▸ Exercícios:
1. De acordo com o texto sobre a origem do sionismo, diga se cada afirmação está correta e cite as palavras do texto que decidem a resposta: (a) Herzl publicou O Estado Judeu em 1896; (b) o congresso sionista de 1897 aconteceu em Viena; (c) mais de 100 mil judeus imigraram para a Argentina entre 1840 e 1914.
2. Reescreva de forma mais curta o parágrafo do texto sobre a origem do sionismo que começa com "Leão Pinsker e Theodor Herzl", mantendo as informações principais.
3. Dê continuidade ao texto sobre a origem do sionismo a partir da última frase apresentada.

==== Texto para leitura

Esclarecimento ao leitor
Antes de tudo, é preciso esclarecer que o artigo em questão pretende somente dialogar com os fatores que permitiram a fundação do Estado Israelense no território da Palestina, provocando assim um dos mais longos e dramáticos conflitos internacionais de nossa história recente. Portanto, não tenho aqui o objetivo de posicionar-me em relação a um ou outro pensamento político, o que levaria a ideia de propor uma discussão sobre o tema a uma linha de raciocínio agressiva e, consequentemente, a comentários e posições igualmente agressivos.
De fato, não é a intenção causar isso entre nossos leitores. Acho mais interessante esclarecer alguns pontos sobre a questão da fundação do Estado de Israel e do território da Palestina para que possamos conversar abertamente sobre esse assunto que, naturalmente, e pela carga histórica que carrega, já é bastante delicado e problemático.
Os judeus na Europa e o sionismo
Existem muitos argumentos que tentam compreender as raízes do movimento nacionalista judaico na Europa:
1. Assimilação da comunidade judaica aos povos locais;
2. O movimento nacionalista seria o único meio de preservar a fé judaica;
3. Perseguição antissemita aos judeus europeus (antissemitismo: preconceito ou hostilidade contra judeus baseado em ódio contra seu histórico étnico, cultural ou religioso) presente sobretudo na Europa Oriental, em países como Rússia ou Polônia.
Leão Pinsker e Theodor Herzl foram os principais líderes ou incentivadores do movimento sionista (movimento político e filosófico que defendeu o direito à autodeterminação do povo judeu e à existência de um Estado judaico independente) a partir do final do século XIX. Em 1896, Herzl publicou o livro intitulado Judenstaat (O Estado Judeu), em que defendia a criação de um território autônomo e independente para a comunidade judaica.
O curioso nesse caso é que o autor sugeriu parte de duas regiões para resolver o problema: a primeira seria a Palestina, mas a outra região pensada por Herzl seria a Argentina! Isso mesmo colegas, a terra de nossos “hermanos” foi pensada como solução para resolver o problema da morada final dos judeus. Figuras conhecidas como Maradona ou Messi poderiam ter nascido então na parte que teria cabido aos judeus.
Só para se ter ideia, mais de 100 mil judeus imigraram para a Argentina entre 1840 e 1914.
Mas essa é outra história. O fato é que imaginavam poder tomar territórios de civilizações ditas “atrasadas” e assim fundar seu Estado, mas em 1897, em um congresso sionista na Basiléia, ficou definido que a Palestina seria a melhor opção para o povo judeu. Portanto, nada de tango em hebraico para os argentinos.

========
==== Dados fornecidos

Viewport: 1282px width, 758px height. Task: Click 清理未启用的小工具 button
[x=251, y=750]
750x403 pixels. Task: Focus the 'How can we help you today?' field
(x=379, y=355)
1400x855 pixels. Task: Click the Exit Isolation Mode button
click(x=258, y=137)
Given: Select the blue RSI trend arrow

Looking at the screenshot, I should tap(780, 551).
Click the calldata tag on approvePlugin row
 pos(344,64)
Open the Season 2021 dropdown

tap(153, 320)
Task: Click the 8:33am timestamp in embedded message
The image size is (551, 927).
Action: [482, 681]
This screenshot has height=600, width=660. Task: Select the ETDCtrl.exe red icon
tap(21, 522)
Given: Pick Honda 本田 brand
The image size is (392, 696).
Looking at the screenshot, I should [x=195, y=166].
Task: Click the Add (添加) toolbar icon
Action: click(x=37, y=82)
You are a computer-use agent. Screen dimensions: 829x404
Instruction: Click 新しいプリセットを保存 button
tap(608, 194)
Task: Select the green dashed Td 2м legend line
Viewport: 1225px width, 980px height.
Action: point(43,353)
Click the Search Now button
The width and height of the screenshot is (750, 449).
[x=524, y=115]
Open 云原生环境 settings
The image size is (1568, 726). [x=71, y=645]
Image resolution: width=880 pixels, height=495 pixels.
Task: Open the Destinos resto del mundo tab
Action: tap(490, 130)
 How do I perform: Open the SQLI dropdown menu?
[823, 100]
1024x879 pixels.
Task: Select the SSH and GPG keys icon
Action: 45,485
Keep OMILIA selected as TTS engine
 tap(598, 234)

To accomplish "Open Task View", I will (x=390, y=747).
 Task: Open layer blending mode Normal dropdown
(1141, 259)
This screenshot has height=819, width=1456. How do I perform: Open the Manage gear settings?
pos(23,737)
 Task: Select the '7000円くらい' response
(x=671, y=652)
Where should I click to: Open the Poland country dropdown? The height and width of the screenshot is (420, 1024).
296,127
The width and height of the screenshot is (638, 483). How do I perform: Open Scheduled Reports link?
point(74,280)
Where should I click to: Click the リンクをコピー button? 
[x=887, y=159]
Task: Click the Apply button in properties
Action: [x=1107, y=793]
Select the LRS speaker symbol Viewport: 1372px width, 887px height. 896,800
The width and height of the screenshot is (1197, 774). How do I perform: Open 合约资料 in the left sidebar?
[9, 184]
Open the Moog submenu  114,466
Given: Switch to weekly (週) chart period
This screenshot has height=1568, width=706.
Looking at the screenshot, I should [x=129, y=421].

========

▸ Respostas:
1.
(a) Sim: "Em 1896, Herzl publicou o livro intitulado Judenstaat (O Estado Judeu)".
(b) Não: "em 1897, em um congresso sionista na Basiléia".
(c) Sim: "mais de 100 mil judeus imigraram para a Argentina entre 1840 e 1914".

2. A partir do fim do século XIX, Leão Pinsker e Theodor Herzl foram os principais líderes ou incentivadores do sionismo. Esse movimento defendia a autodeterminação do povo judeu e um Estado judaico independente. Em 1896, Herzl publicou Judenstaat (O Estado Judeu), que propunha um território autônomo e independente para os judeus.

3.
A participação britânica
Ao final da Primeira Guerra Mundial (1914-1918), os sionistas tiveram a oportunidade de criar órgãos independentes para representar o movimento por meio do que os ingleses chamaram de “Mandato Britânico sobre a Palestina”, ou seja, à grande potência imperialista da época não era interessante, naquele momento problemático, mais um tipo de “ação colonizadora”, embora esse posicionamento ferisse os acordos que os britânicos tinham com os árabes naquela época.
De qualquer forma, o movimento sionista necessitava de apoio das forças imperialistas e a ideia sobre o território palestino entrava diretamente nesta concepção. Sobre isto afirmou Theodor Herzl em seu livro:
“Se sua majestade, o Sultão, nos desse a Palestina, poderíamos comprometermo-nos a estabilizar completamente as finanças da Turquia.
Para a Europa, constituiríamos ali um pilar contra a Ásia, seríamos a sentinela avançada da civilização contra a barbárie. Manteríamos como Estado neutro, relações constantes com toda a Europa, que deveria garantir a nossa existência”.
Árabes na Palestina
O movimento nacionalista árabe teve também início em meados do século XIX. Nessa época, o território palestino era dominado pelo Império Otomano a comando do sultão Abd al-Hamid II (1875-1908) que, por sua vez, era contrário ao movimento sionista por entenderem nele uma tentativa de domínio europeu da região.
Os primeiros judeus começaram a chegar ao final do século XIX. De início, as relações com os árabes não apresentavam grandes atritos. O primeiro conflito violento entre os dois povos ocorreu em 1886, quando nativos atacaram o assentamento de Petach Tikva, o mais antigo entre os assentamentos judaicos da região. Assim, a partir de 1893, teve início, de fato, a primeira campanha árabe contra a colonização judaica.
Segundo estatísticas da ONU, em 1922, havia na Palestina 750.000 habitantes, dos quais 90% eram árabes.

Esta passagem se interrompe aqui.